* [Problem to solve] Return the entries in their entirety, precisely as given.

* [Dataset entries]
....
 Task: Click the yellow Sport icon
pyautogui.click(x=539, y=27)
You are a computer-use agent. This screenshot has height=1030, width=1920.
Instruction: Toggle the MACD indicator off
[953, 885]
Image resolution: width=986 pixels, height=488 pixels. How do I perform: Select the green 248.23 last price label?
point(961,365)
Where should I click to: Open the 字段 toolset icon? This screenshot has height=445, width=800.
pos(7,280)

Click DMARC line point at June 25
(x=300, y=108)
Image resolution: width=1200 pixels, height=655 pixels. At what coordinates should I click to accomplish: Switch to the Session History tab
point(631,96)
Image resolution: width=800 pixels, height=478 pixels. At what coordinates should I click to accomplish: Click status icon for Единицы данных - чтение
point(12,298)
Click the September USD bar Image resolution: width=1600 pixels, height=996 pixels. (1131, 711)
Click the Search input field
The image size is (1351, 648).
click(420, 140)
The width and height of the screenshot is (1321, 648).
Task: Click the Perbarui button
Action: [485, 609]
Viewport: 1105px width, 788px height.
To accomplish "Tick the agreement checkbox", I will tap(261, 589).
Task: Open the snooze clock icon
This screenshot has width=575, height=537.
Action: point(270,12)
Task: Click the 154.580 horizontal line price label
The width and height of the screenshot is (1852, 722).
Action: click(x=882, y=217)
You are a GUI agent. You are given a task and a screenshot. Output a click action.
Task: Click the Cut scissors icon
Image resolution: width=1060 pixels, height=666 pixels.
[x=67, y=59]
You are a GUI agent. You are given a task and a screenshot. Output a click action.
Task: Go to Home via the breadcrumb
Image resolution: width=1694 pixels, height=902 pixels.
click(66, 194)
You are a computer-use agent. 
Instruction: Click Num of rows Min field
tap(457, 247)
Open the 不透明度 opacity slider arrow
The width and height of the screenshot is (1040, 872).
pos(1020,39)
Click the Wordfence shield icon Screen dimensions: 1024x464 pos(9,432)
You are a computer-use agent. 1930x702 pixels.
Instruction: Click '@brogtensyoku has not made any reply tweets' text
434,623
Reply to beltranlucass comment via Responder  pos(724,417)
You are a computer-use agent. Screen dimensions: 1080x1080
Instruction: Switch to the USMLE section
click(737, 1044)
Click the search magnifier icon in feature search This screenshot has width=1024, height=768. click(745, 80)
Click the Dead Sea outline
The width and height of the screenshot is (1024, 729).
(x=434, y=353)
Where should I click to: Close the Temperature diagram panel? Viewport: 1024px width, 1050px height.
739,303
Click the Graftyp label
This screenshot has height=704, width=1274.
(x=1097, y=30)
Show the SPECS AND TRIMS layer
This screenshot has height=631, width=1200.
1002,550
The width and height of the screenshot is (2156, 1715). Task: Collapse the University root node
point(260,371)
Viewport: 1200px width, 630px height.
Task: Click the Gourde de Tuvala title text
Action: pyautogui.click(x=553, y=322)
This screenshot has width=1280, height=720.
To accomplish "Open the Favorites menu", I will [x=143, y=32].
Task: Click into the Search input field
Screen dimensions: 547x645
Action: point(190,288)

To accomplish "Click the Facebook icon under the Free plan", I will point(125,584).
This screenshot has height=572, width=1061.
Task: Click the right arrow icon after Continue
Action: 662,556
....
* [Finished exercise]
 Task: Click the yellow Sport icon
pyautogui.click(x=539, y=27)
You are a computer-use agent. This screenshot has height=1030, width=1920.
Instruction: Toggle the MACD indicator off
[953, 885]
Image resolution: width=986 pixels, height=488 pixels. How do I perform: Select the green 248.23 last price label?
point(961,365)
Where should I click to: Open the 字段 toolset icon? This screenshot has height=445, width=800.
pos(7,280)

Click DMARC line point at June 25
(x=300, y=108)
Image resolution: width=1200 pixels, height=655 pixels. At what coordinates should I click to accomplish: Switch to the Session History tab
point(631,96)
Image resolution: width=800 pixels, height=478 pixels. At what coordinates should I click to accomplish: Click status icon for Единицы данных - чтение
point(12,298)
Click the September USD bar Image resolution: width=1600 pixels, height=996 pixels. (1131, 711)
Click the Search input field
The image size is (1351, 648).
click(420, 140)
The width and height of the screenshot is (1321, 648).
Task: Click the Perbarui button
Action: [485, 609]
Viewport: 1105px width, 788px height.
To accomplish "Tick the agreement checkbox", I will tap(261, 589).
Task: Open the snooze clock icon
This screenshot has width=575, height=537.
Action: point(270,12)
Task: Click the 154.580 horizontal line price label
The width and height of the screenshot is (1852, 722).
Action: click(x=882, y=217)
You are a GUI agent. You are given a task and a screenshot. Output a click action.
Task: Click the Cut scissors icon
Image resolution: width=1060 pixels, height=666 pixels.
[x=67, y=59]
You are a GUI agent. You are given a task and a screenshot. Output a click action.
Task: Go to Home via the breadcrumb
Image resolution: width=1694 pixels, height=902 pixels.
click(66, 194)
You are a computer-use agent. 
Instruction: Click Num of rows Min field
tap(457, 247)
Open the 不透明度 opacity slider arrow
The width and height of the screenshot is (1040, 872).
pos(1020,39)
Click the Wordfence shield icon Screen dimensions: 1024x464 pos(9,432)
You are a computer-use agent. 1930x702 pixels.
Instruction: Click '@brogtensyoku has not made any reply tweets' text
434,623
Reply to beltranlucass comment via Responder  pos(724,417)
You are a computer-use agent. Screen dimensions: 1080x1080
Instruction: Switch to the USMLE section
click(737, 1044)
Click the search magnifier icon in feature search This screenshot has width=1024, height=768. click(745, 80)
Click the Dead Sea outline
The width and height of the screenshot is (1024, 729).
(x=434, y=353)
Where should I click to: Close the Temperature diagram panel? Viewport: 1024px width, 1050px height.
739,303
Click the Graftyp label
This screenshot has height=704, width=1274.
(x=1097, y=30)
Show the SPECS AND TRIMS layer
This screenshot has height=631, width=1200.
1002,550
The width and height of the screenshot is (2156, 1715). Task: Collapse the University root node
point(260,371)
Viewport: 1200px width, 630px height.
Task: Click the Gourde de Tuvala title text
Action: pyautogui.click(x=553, y=322)
This screenshot has width=1280, height=720.
To accomplish "Open the Favorites menu", I will [x=143, y=32].
Task: Click into the Search input field
Screen dimensions: 547x645
Action: point(190,288)

To accomplish "Click the Facebook icon under the Free plan", I will point(125,584).
This screenshot has height=572, width=1061.
Task: Click the right arrow icon after Continue
Action: 662,556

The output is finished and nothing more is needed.